• A brief history
Populus species (poplars, cottonwoods, and aspens) were among the first trees domesticated worldwide. In fact, the first artificial forest regeneration program in the United States involved the establishment of a black cottonwood (P. trichocarpa) plantation in 1911 to supply wood fiber to Willamette Paper’s pulp mill in West Linn, Oregon. Then in 1925-1927, a large poplar-breeding project was undertaken to develop improved hybrids for a plantation supporting the Oxford Paper Company’s mill in Rumford, Maine.1• Commercial use
Populus domestication in North America was originally promoted as a fiber resource for the pulp and paper industry. It is now viewed as the premier woody perennial feedstock candidate for the fast-growing cellulosic ethanol industry. The environmental amelioration industry is also actively developing poplar for phytoremediation of contaminated sites, the land application of municipal and industrial effluent, and for agricultural streamside filter plantings. Regionally, poplar is also being developed for various non-structural, specialty solid wood markets.
• Conventional improvement
Growth rate, stem form, adventitious rooting, pest resistance, climatic adaptability, and wood specific gravity are the main characteristics in which improvements are sought.2 First-generation hybridization and backcross breeding are the most common improvement strategies. Many programs function to produce new varieties as substitutions for the lowest-ranking ones in commercial deployment pools and as replacements for those culled as losses of disease resistance occur over time. Long-term improvement efforts involving reciprocal recurrent breeding programs for the multiplicity of parental species participating in first-generation hybridization programs are often too costly to pursue in a meaningful way.
• Species
Worldwide, poplar cultivation relies nearly exclusively on select inter-specific hybrid clonal varieties.3 Eight of the 29 species in the genus – P. alba, P. ciliata, P. deltoides, P. nigra, P. suaveolens, P. tremula, P. tremuloides, and P. trichocarpa – are used in breeding the major hybrid taxa: P. x canescens, P. deltoides x P. ciliata, P. x canadensis, P. x generosa, and P. tremuloides x P. tremula. Between ~ 34° and ~ 23° of latitude, select varieties of southern sources of P. deltoides are often used in place of hybrids.

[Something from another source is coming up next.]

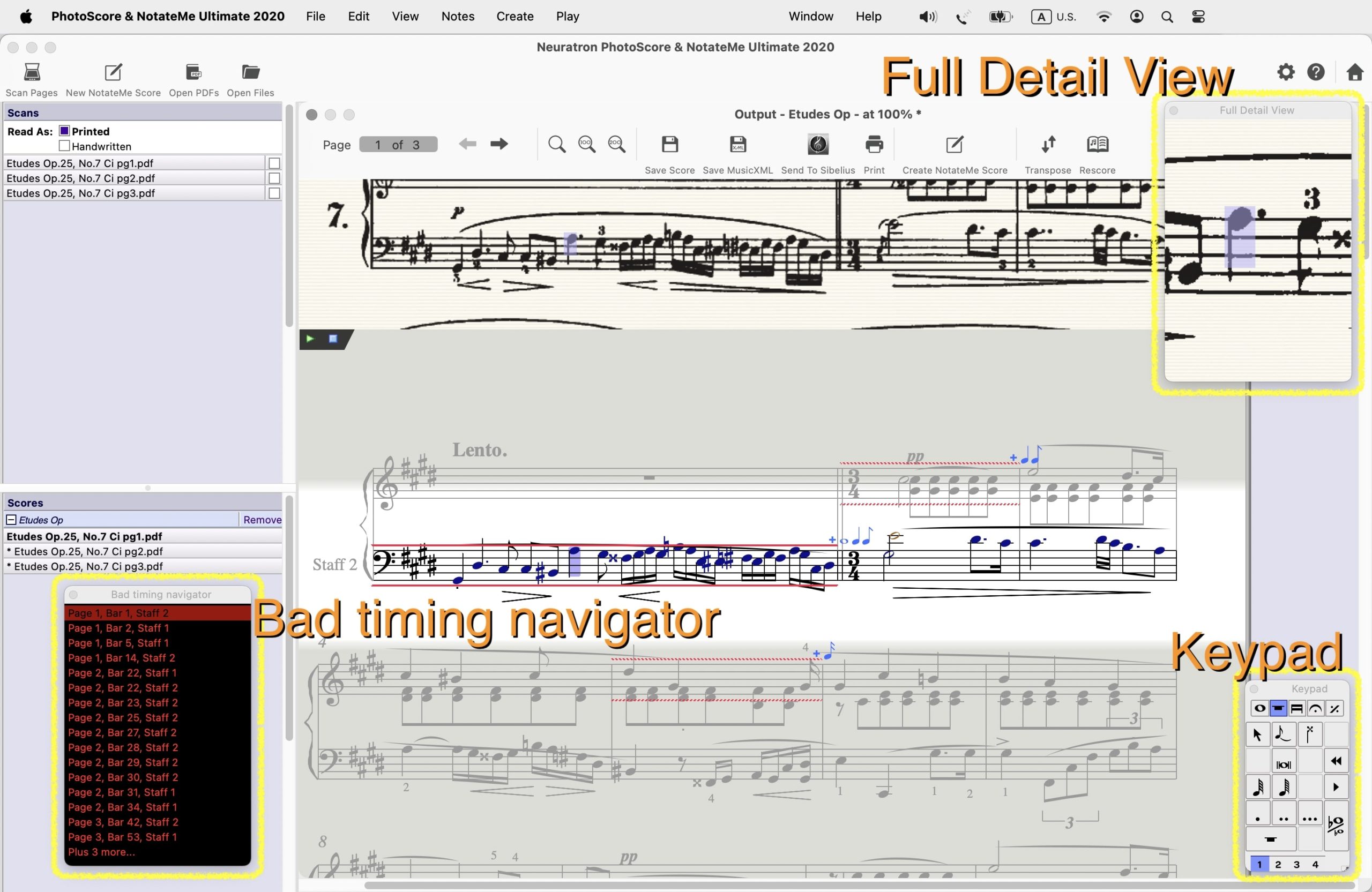This screenshot has height=892, width=1372.
Task: Click Remove next to Etudes Op
Action: pos(262,520)
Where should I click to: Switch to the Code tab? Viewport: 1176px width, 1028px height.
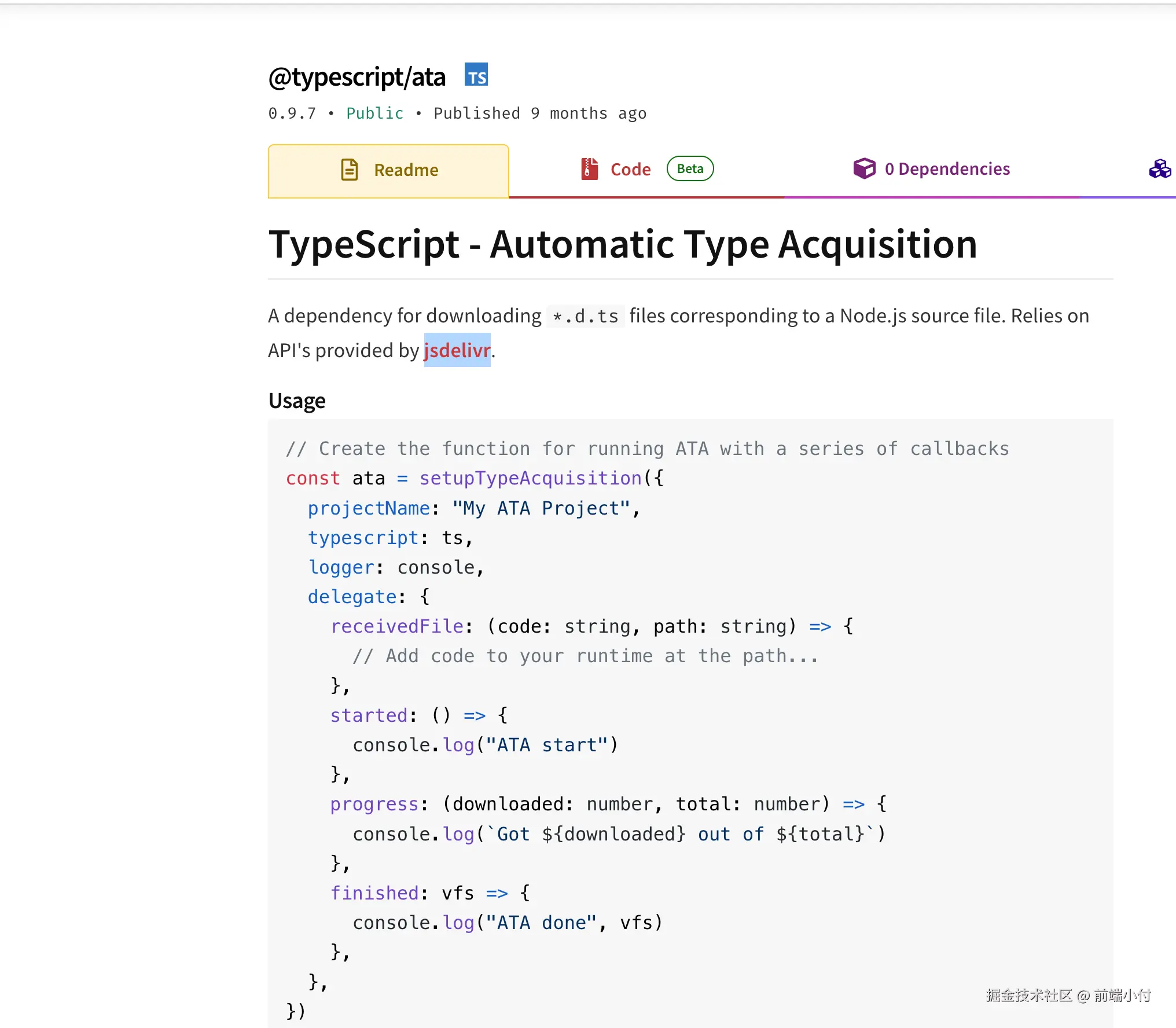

Eight species of Populus, P. angustifolia, P. balsamifera, P. deltoides, P. fremontii, P. grandidentata, P. heterophylla, P. tremuloides, and P. trichocarpa, are native to the United States. Work with native and exotic species occurs nearly exclusively in three regions featuring the following taxa:
1.) Lower Mississippi River Valley – P. deltoides
2.) Central and North Central – P. deltoides, P. x canadensis, P. nigra x P. maximowiczii
3.) Pacific Northwest – P. x generosa, P. x canadensis, P. deltoides x P. maximowiczii.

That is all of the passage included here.